Vivre à Crenshawcréé en 2019, et même si ce n'est pas la première comédie spécialeavec une conception et une direction efficaces et spécifiques, c'est le plus marquant et le plus réfléchi des dix dernières années. Il place la barre de ce que peut être une comédie spéciale : une fin en soi, une production artistique qui capitalise sur ce qui peut être montré à l'écran plutôt que de se retrouver coincée dans la tâche impossible de capturer parfaitement l'expérience d'une performance live. En même temps, alors queVivre à Crenshawsemble très différent de la plupart des comédies spéciales, il fonctionne toujours selon les définitions les plus familières du formulaire. Il y a une veine critique dans la description d'excellentes émissions spéciales de comédie parinsistantqueilssont "plus que" une comédie spéciale ou qu'ilstranscender le formulaire, un concept qui implique qu'ils ne peuvent être bons que s'ils échappent à l'étiquette de « comédie spéciale ».Vivre à Crenshawest la réfutation la plus élégante qu’on puisse imaginer.

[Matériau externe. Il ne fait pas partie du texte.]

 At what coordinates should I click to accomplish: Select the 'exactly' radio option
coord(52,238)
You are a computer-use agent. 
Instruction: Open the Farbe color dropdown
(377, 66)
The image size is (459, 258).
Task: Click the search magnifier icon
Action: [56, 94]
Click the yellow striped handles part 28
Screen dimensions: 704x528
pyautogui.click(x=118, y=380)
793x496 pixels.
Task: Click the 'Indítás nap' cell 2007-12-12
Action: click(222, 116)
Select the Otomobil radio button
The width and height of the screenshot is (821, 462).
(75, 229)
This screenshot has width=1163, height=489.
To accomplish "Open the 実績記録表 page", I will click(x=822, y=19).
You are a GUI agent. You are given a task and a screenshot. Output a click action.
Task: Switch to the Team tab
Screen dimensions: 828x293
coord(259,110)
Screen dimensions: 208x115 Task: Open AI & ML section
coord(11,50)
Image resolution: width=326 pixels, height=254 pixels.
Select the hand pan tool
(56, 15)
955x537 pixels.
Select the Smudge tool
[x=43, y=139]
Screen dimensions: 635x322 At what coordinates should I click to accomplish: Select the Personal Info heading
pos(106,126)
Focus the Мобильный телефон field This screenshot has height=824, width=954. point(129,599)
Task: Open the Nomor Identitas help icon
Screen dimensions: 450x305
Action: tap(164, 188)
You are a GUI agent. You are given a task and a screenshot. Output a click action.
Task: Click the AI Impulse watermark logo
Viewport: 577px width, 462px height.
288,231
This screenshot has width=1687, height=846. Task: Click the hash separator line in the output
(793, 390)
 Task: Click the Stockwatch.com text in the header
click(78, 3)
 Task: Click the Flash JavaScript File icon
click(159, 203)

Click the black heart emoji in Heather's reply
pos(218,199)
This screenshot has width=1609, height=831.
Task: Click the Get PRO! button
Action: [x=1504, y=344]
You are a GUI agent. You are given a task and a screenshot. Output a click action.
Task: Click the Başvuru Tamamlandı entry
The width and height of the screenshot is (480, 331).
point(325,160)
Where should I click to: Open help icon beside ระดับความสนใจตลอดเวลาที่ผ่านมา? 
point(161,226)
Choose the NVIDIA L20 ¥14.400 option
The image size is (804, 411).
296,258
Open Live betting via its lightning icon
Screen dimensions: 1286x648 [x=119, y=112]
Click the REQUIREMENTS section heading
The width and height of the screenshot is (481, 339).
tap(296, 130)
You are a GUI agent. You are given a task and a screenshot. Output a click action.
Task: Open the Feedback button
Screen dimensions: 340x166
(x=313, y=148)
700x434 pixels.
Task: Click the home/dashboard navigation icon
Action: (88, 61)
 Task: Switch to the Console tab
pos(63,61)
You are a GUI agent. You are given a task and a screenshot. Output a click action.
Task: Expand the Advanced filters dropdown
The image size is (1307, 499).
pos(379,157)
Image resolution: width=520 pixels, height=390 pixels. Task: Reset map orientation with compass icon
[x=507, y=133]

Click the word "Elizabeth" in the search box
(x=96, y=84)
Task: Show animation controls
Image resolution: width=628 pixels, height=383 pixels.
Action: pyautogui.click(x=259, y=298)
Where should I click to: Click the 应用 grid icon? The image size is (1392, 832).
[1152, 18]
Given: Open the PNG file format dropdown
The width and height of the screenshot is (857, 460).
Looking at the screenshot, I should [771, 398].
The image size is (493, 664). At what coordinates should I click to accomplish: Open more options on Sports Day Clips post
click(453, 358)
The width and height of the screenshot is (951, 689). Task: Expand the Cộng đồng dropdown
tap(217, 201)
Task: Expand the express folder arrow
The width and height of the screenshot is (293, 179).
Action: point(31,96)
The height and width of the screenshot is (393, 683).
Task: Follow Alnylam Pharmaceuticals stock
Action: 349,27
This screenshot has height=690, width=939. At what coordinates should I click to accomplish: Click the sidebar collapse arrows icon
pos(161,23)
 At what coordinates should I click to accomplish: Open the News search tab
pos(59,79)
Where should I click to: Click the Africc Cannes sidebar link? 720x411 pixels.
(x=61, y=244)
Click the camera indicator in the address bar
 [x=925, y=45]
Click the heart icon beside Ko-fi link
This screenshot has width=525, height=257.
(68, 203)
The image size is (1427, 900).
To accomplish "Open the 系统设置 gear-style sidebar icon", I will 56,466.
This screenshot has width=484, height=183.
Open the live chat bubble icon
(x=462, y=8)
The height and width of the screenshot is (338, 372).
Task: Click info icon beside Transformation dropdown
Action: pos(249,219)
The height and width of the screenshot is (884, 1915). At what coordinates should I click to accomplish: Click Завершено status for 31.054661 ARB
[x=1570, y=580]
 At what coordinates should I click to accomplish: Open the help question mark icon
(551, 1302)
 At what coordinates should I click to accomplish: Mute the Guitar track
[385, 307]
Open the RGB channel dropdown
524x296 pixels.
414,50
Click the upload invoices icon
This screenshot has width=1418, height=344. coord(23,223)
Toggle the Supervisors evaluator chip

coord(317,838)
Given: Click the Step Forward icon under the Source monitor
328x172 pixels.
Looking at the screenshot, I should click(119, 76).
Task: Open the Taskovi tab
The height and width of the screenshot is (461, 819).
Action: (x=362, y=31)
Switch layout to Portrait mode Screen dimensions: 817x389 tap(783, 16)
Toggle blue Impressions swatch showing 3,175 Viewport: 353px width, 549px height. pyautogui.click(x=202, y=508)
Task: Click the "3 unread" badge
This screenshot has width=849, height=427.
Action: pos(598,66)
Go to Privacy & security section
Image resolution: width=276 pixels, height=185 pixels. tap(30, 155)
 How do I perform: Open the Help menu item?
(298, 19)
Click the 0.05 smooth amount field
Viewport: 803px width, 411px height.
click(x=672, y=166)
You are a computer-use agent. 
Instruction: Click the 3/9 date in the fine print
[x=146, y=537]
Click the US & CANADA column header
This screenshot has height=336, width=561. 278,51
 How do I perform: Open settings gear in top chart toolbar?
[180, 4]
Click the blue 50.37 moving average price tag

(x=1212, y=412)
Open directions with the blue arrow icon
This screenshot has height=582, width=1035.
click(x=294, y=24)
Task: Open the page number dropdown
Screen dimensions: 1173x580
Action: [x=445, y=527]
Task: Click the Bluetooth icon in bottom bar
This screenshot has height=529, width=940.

QuoiVivre à CrenshawLe mieux établi est que lorsqu'une comédie spéciale a l'air et se sent distinctive, audacieuse et créée à partir de zéro pour cette performance spécifique, la comédie ressent également cela. L'expérience globale est meilleure : le talent de Howery est plus apparent, son timing et son personnage plus précis, ses actes plus nets et plus réactifs qu'ils n'auraient pu l'être dans une autre pièce, devant une foule différente. La distinction visuelle et la conception soignée sont attrayantes en elles-mêmes, mais un spécial fondé sur la spécificité - du temps, du lieu, du public, de l'ambiance - plutôt que complété par une douce imprécision sert mieux la comédie et la performance. La chose la plus simple à dire à propos d’une comédie spéciale est qu’elle doit avant tout être drôle.Vivre à Crenshawest une démonstration de combien cela peut être incroyable quand les choses drôles sont aussi belles.